In occasione dell’uscita del suo ultimo libro, dedicato alla vita e ai misteri di Cleopatra, “una donna moderna, messa in una società antica che oggi sarebbe potuta essere una manager di successo, leader delle finanze o dell’industria”, Alberto Angela è stato raggiunto dai microfoni del Corriere della Sera per rivelare alcuni dettagli della sua infanzia e del rapporto col padre Piero.

Il divulgatore scientifico, che appassiona milioni di telespettatori con le sue trasmissioni culturali, ha ribadito di essere stato bocciato all’esame di quinta elementare:

Attenzione. Era una scuola molto rigida, non è che sono stato bocciato perché non studiavo. Era stato molto complicato, avevo fatto un esame e sono stato bocciato per un punto.

A proposito del padre Piero, colonna portante della divulgazione culturale della televisione italiana, ha affermato:

Da quando abbiamo cominciato a lavorare insieme, tra noi c’è un rapporto tra colleghi, troverei fuori posto chiamarlo papà. Quando si lavora in un settore come quello del giornalismo scientifico e della divulgazione, scopri che la scienza unisce le generazioni: un anziano, un giovane, uno di età media parlano la stessa lingua.

Stretto il legame con la televisione pubblica, che Angela ritiene dimora della divulgazione culturale in Italia e modello per i media stranieri:

Abbiamo contratti a termine che vengono rinnovati a seconda dei risultati, ogni 2-3-4 anni. Per un anno e mezzo sono anche rimasto fuori. Quando mi è stato chiesto di trasferire Ulisse da Rai3 a Rai1 mi è sembrata una missione coraggiosa: non c’è tv pubblica ammiraglia in Europa che il sabato sera metta un programma culturale”.

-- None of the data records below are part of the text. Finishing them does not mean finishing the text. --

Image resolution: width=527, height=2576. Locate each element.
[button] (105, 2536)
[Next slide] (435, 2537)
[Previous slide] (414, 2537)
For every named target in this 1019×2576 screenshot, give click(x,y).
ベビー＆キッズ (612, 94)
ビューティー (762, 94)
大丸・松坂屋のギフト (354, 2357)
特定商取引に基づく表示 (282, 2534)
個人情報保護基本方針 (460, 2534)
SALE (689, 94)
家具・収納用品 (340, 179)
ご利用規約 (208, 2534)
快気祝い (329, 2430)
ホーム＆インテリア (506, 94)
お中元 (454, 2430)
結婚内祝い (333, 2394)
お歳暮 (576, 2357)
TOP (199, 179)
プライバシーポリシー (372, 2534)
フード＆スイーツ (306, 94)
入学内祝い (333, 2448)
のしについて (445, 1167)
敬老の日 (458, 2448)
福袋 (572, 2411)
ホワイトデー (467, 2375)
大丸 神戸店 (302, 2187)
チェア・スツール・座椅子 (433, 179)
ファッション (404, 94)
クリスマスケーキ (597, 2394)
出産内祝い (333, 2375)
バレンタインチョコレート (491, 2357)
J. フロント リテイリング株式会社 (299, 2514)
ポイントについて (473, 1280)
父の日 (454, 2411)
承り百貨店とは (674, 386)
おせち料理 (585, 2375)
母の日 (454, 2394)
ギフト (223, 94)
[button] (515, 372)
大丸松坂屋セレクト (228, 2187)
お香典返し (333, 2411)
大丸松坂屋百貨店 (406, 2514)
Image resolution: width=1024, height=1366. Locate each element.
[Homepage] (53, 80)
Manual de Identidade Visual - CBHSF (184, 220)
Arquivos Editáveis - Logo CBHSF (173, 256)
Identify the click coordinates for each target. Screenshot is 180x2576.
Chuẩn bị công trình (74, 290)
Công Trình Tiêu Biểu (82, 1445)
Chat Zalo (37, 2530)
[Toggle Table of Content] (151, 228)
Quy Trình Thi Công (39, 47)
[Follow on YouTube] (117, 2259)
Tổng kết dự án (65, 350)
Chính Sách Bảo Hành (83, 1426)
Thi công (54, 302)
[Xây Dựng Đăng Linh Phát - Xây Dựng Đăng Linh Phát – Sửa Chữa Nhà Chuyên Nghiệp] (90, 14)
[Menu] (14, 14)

A differenza della maggioranza dei colleghi conduttori, Angela non è pratico nell’uso dei social network, sebbene negli anni si sia imposto con i suoi lavori come una vera e propria icona della rete:

Sono un ricercatore prestato alla televisione. Per dieci anni ero nei luoghi dove si fanno documentari, dentro le tende in mezzo al Serengeti, con i leoni. Non faccio tivù per apparire sui rotocalchi, ma per condividere il piacere pazzesco di scoprire cose che non sapevi prima.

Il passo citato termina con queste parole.